Unless you have special needs, a TStringList is hard to beat because it provides the TStrings interface that many components can use directly. With TStringList.Sorted := True, binary search will be used which means that search will be very quick. You also get object mapping for free, each item can also be associated with a pointer, and you get all the existing methods for marshalling, stream interfaces, comma-text, delimited-text, and so on.
On the other hand, for special needs purposes, if you need to do many inserts and deletions, then something more approaching a linked list would be better.
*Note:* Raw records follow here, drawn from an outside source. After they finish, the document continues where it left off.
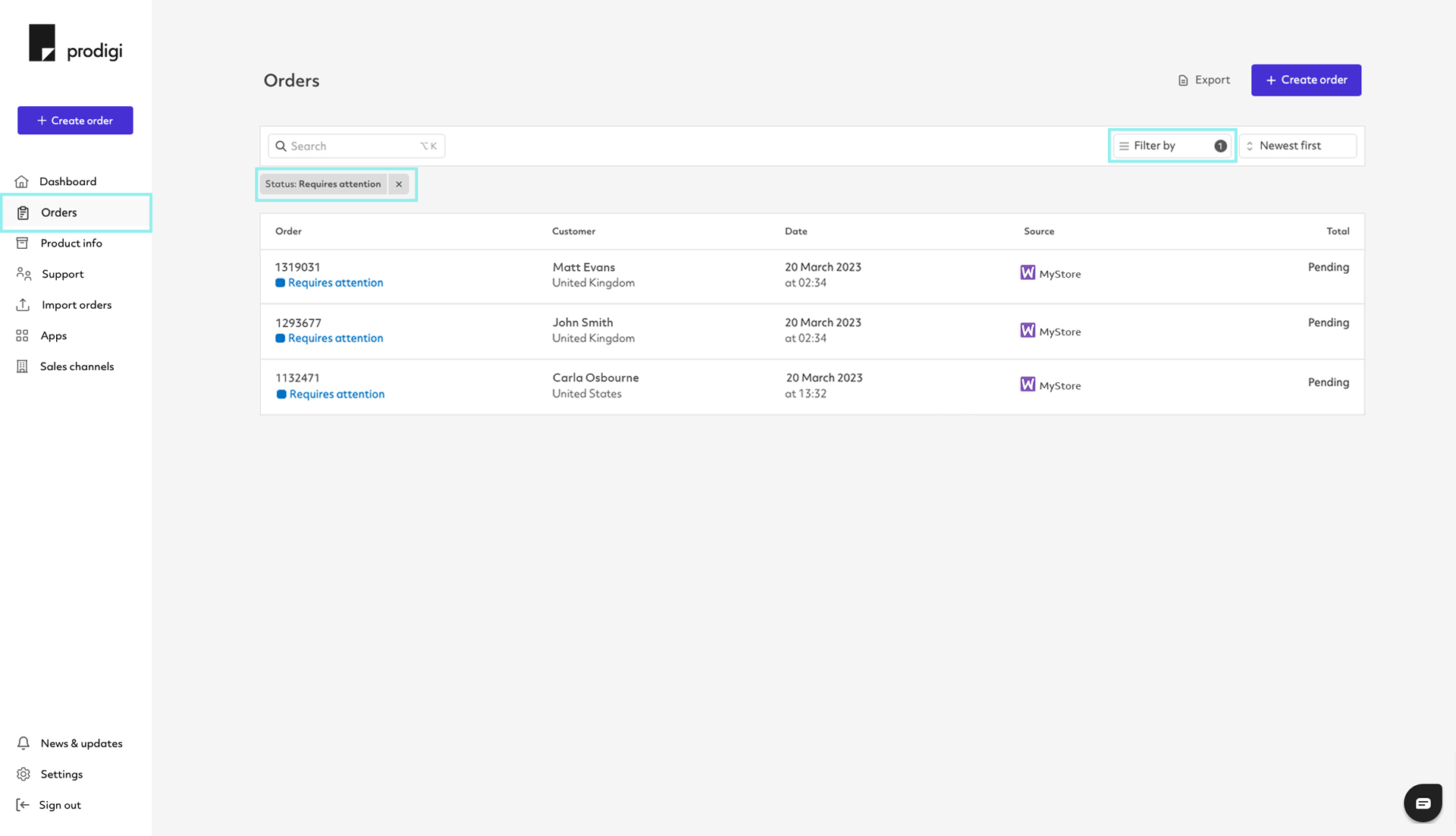The height and width of the screenshot is (836, 1456).
Task: Toggle the Filter by options panel
Action: click(x=1172, y=146)
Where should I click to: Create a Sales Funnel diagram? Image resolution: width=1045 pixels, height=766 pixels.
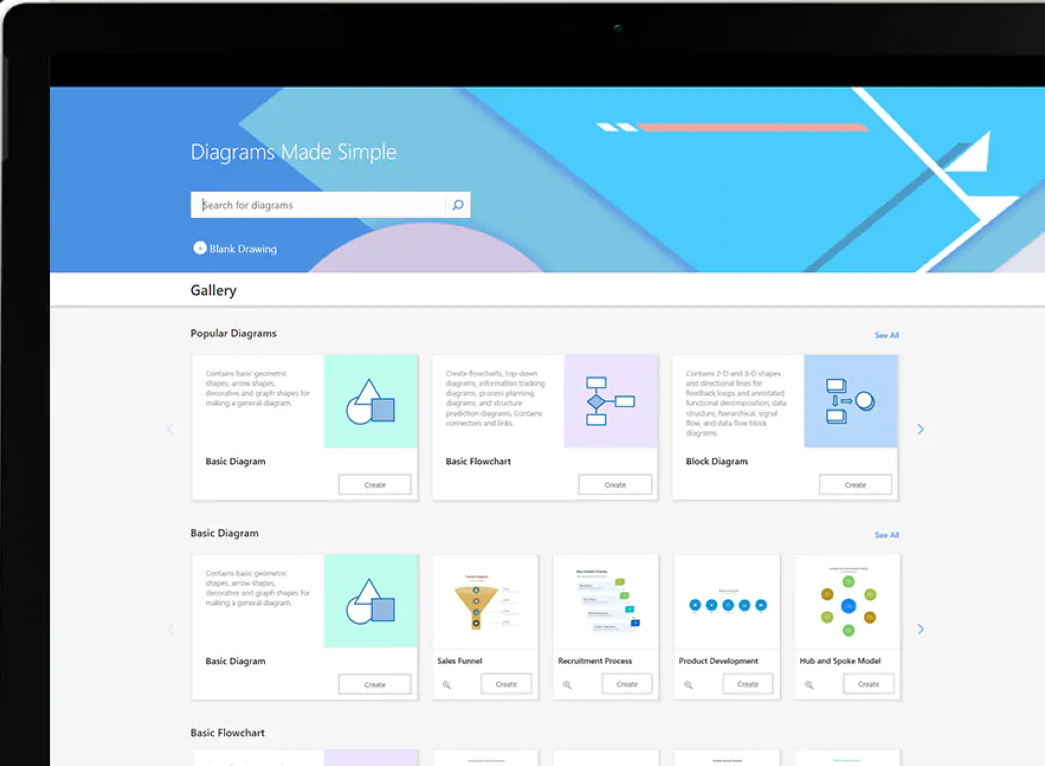point(506,683)
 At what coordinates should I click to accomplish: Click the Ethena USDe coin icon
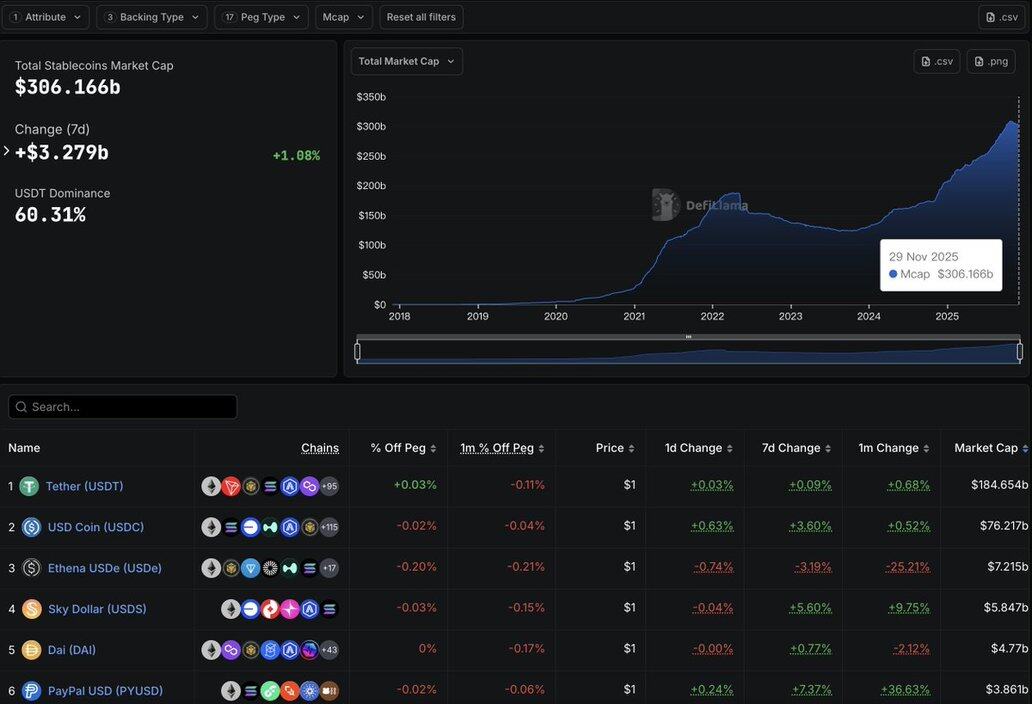pos(31,568)
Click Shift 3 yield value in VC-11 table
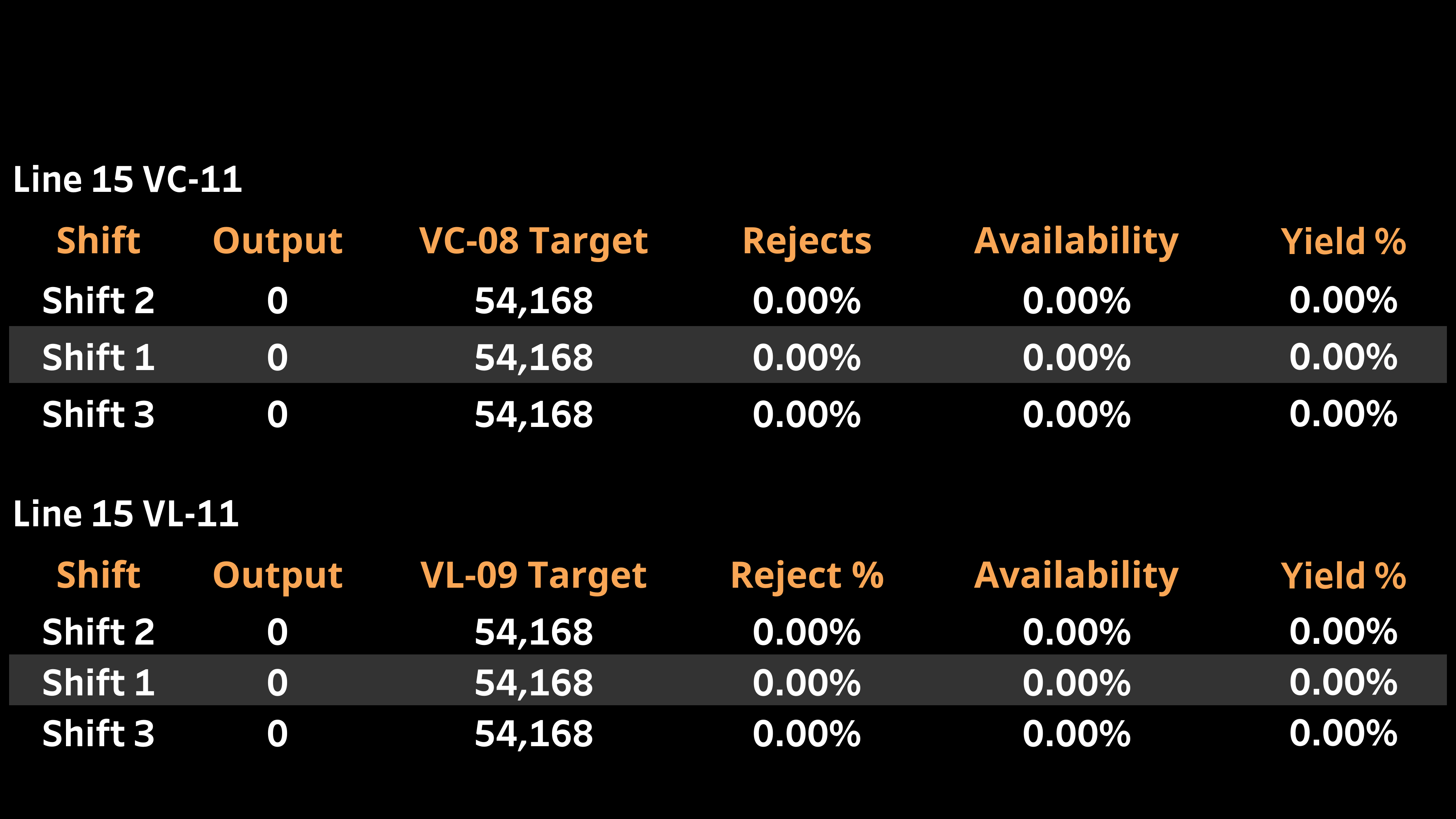The image size is (1456, 819). click(x=1343, y=414)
But then search becomes slower, and it is a rare collection of strings indeed that never needs searching. In such situations, some type of hash is often used where a hash is created out of, say, the first 2 bytes of a string (preallocate an array with length 65536, and the first 2 bytes of a string is converted directly into a hash index within that range), and then at that hash location, a linked list is stored with each item key consisting of the remaining bytes in the strings (to save space---the hash index already contains the first two bytes). Then, the initial hash lookup is O(1), and the subsequent insertions and deletions are linked-list-fast. This is a trade-off that can be manipulated, and the levers should be clear.
A TStringList. Pros: has extended functionality, allowing to dynamically grow, sort, save, load, search, etc. Cons: on large amount of access to the items by the index, Strings[Index] is introducing sensible performance lost (few percents), comparing to access to an array, memory overhead for each item cell.
A Dynamic Array of strings. Pros: combines ability to dynamically grow, as a TStrings, with the fastest access by the index, minimal memory usage from others. Cons: limited standard "string list" functionality.
A Linked List of strings (singly linked). Pros: the linear speed of addition of an item to the list end. Cons: slowest access by the index and searching, limited standard "string list" functionality, memory overhead for "next item" pointer, spead overhead for each item memory allocation.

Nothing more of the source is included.